ENT 630: Wk 5-Reactions to It’s a Jungle in There
Every time I’ve ever watched the show, Shark Tank, I’ve actually watched no less than four episodes in a row. Curse you CNBC Prime! Stop luring me in with your savvy investors, entrepreneurial sob stories, and brilliant business ideas. In spite of the manufactured drama, I have learned a lot of helpful tips for entrepreneurs and investors by watching this campy show.
One of the questions the “Sharks” ask entrepreneurs quite frequently is, “are you doing THIS (insert business venture) full time?”. Typically, they ask this question to measure the entrepreneur’s commitment to the company, level of comfort with risk, and generally to see if the person is “all in.” I’ve even seen Kevin O’Leary turn down adorable kids with thriving businesses because school takes up too much of their time and he would rather invest in an entrepreneur, founder, or CEO who can devote all of their waking hours to the business.
This concept of investors only investing in the company if they believe in the entrepreneur behind the company is not unique. We all might roll our eyes at Kevin O’Leary, but Schussler in his book, It’s a Jungle in There, echoes this same exact sentiment in chapter 15: Marketing Yourself to Market Your Product. He says, investors often ask him, “How invested are you in your idea?” (p. 110) Schussler says it’s easy to say “I’m invested 100%”, but when you show them, you are invested by your actions they can’t help but be convinced. Not everyone has to turn their home into a rainforest café prototype or spend millions of dollars mocking up restaurant concepts in a Minneapolis warehouse. There are easy, no-brainer things you can do to show how serious and dedicated you are to your ideas when meeting with investors. Schussler has strong ideas about sending the right message to investors through:
- Physical appearance- wear a suit
- Hand Shakes– know the right balance
- Body Language- act interested; nod your head up and down, etc.
- & Business Cards- convey your concept through the item you leave behind
Don’t forget, not all meetings are scheduled. You might meet an investor at a party, on an airplane, or in the elevator. Always be ready to impress. Make an impression by making the person laugh or tell a story. Stories stick with people and leave an impression. And finally, if you are at a point in your entrepreneurial journey that you can quit your day job, you are approximately 50%* more likely to make a deal on Shark Tank if you are “all-in.”
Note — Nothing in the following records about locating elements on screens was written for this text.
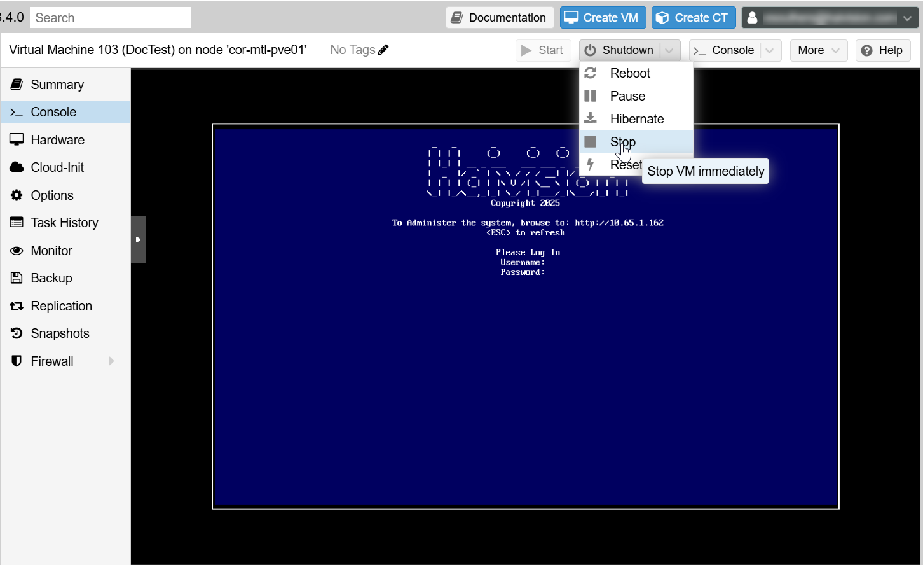923x565 pixels.
Task: Open the Console button dropdown arrow
Action: [770, 50]
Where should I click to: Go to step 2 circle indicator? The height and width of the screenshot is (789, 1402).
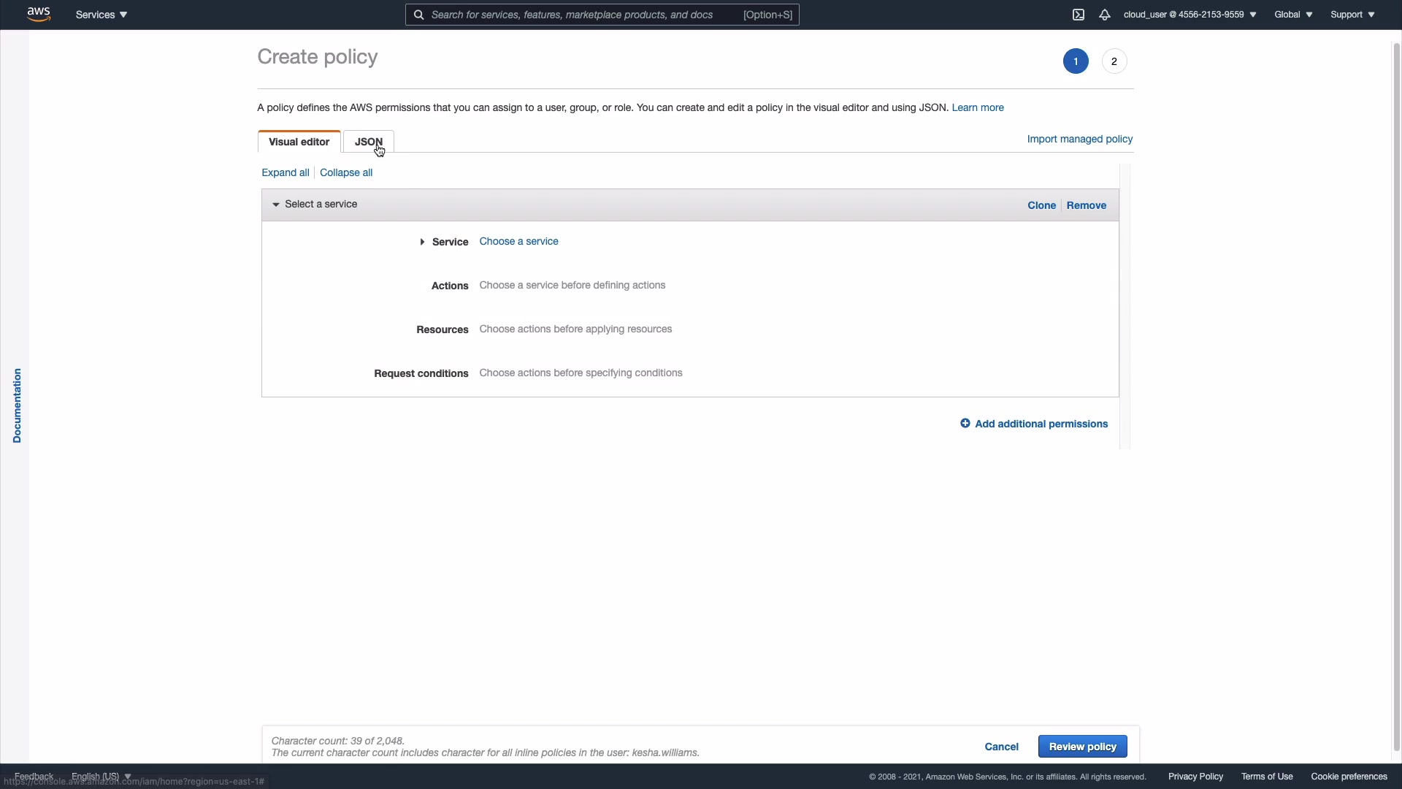coord(1114,61)
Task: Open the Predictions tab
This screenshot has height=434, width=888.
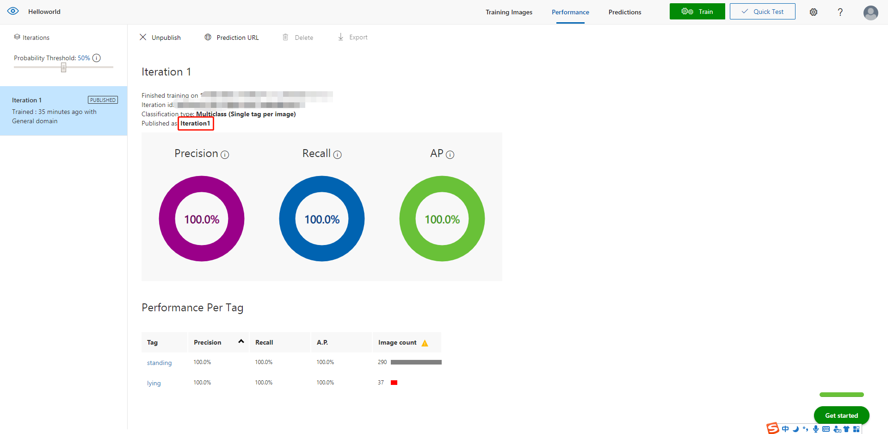Action: coord(624,12)
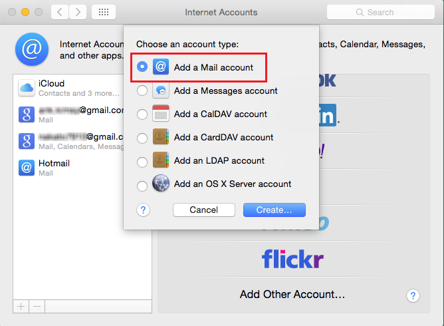Click the Messages speech bubble icon
The height and width of the screenshot is (326, 444).
[x=161, y=90]
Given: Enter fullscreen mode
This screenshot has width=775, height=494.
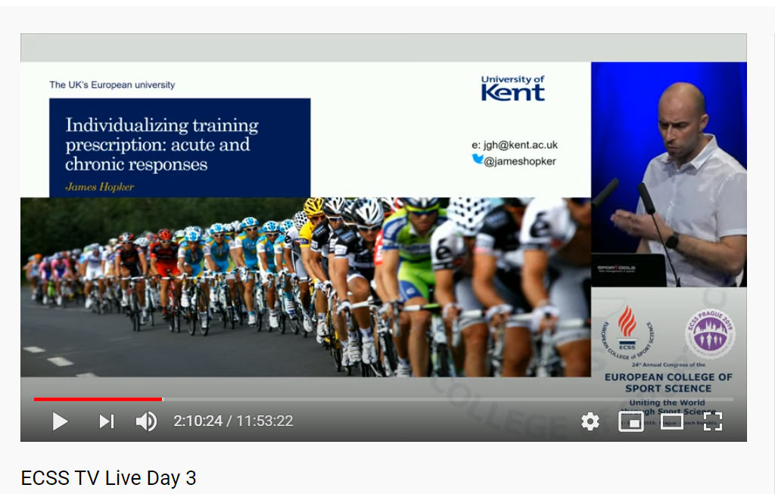Looking at the screenshot, I should point(713,421).
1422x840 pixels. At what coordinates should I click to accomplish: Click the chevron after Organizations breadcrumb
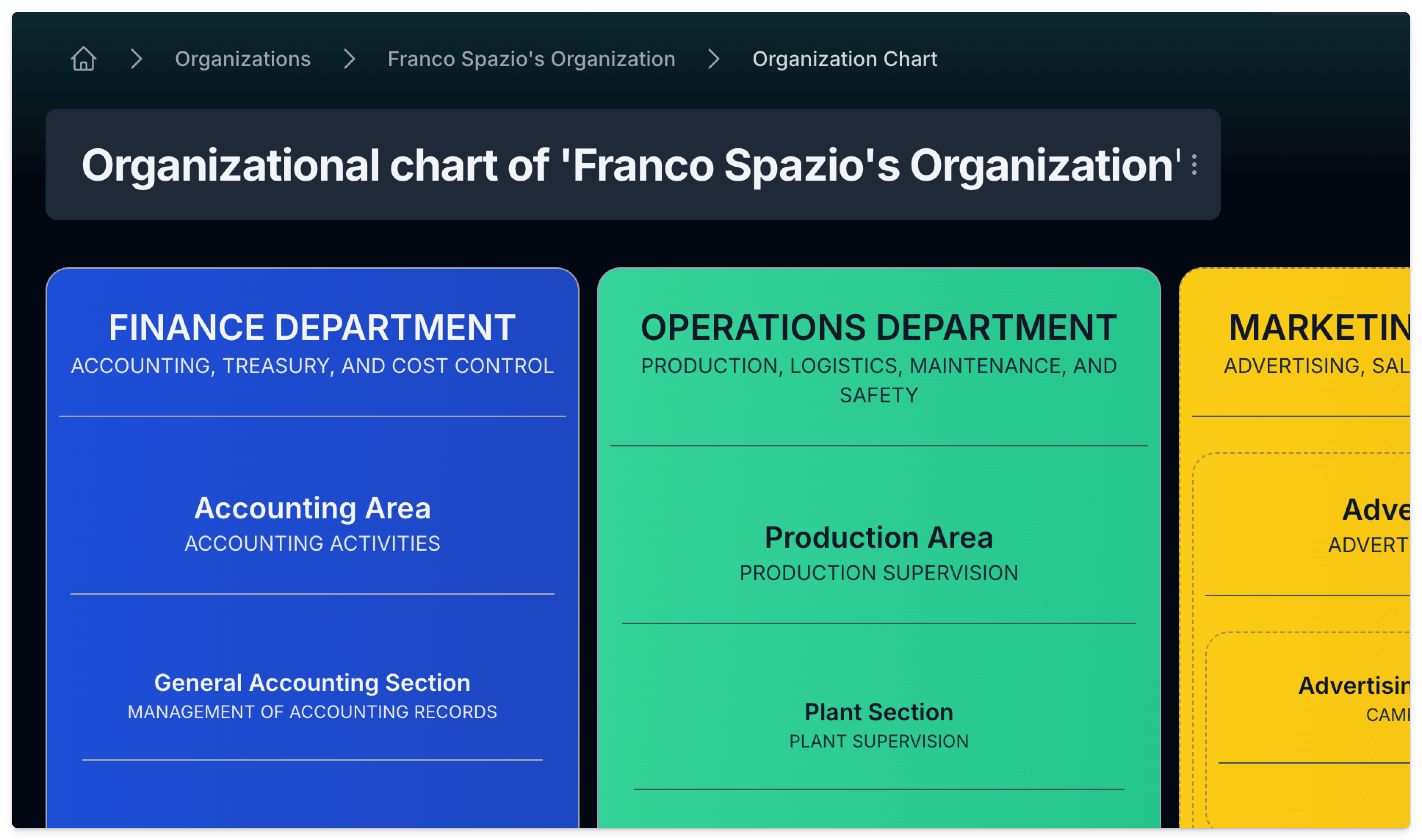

*success odds calculated purely from my “expertise” in binge-watching Shark Tank. Not statistically valid.
ENT (630): Wk 2: What are you willing to risk for your ideas?
In his book, “It’s a Jungle in There”, Steven Schussler, serial entrepreneur and founder of the Rainforest Café, speaks candidly about his tolerance for risk. On a scale of 1 to 10 he’s a 15 on his propensity toward high risk ventures. As a young man he was repeatedly turned down for jobs in his desired field of radio and TV advertising. Steven decided to dress as superman and have himself delivered in a barrel to his “would-be-boss’s” office. The picture he paints is quite hilarious and you should read it for yourself. Spoiler alert: he gets the job.
While vivid and funny, this scenario brings up big questions for an entrepreneur. We ask ourselves: what am I willing to risk for this venture? For this idea? For a chance at success? For the answers, we must search our souls (and/or study our own cognitive bias) and decide what we are comfortable with.
For the bigger question of: how do I begin to analyze this risk? The good news is, there are resources to guide you. Well respected analysts publish articles on risk, business strategies, and entrepreneurial endeavors on a regular basis.
The word risk implies a certain amount of assumption. However, not all assumptions are healthy or accurate. Four great risk assumption “don’ts” are outlined by Scott D. Anthony for HBR. Here are the big four flawed assumptions and how they relate to Steven Schussler’s Superman approach:
- Assuming that taking action is the biggest risk. – Steven had more to gain from donning the superman suit than to stay in his dead-end job and keep getting turned down in interviews.
- Believing that good entrepreneurs seek out risk. – Steven didn’t try to find the hardest path possible. He tried many traditional avenues like sending out his resume, calling stations, and interviewing for positions before pulling his superman stunt.
- Celebrating failure to encourage risk taking. – Steven never celebrated an uncalculated failure because he didn’t take one. He did his homework on his “would-be-boss”, had interviewed with the man several times before, and knew he had a sense of humor.
- Thinking that rewarding success will boost risk-taking. – This assumption doesn’t fit Steven’s superman scenario, but it does fit a later anecdote in the book where Steven starts a side business and is fired for calling in sick to his day job. His risk taking was boosted by his failure rather than his success.
Avoiding these common four assumptions is a great starting place for gauging entrepreneurial risk. Combine these “don’ts” with extensive research and an awareness of your own cognitive biases and you will be well on your way to setting realistic expectations for the risk you will assume in your next venture.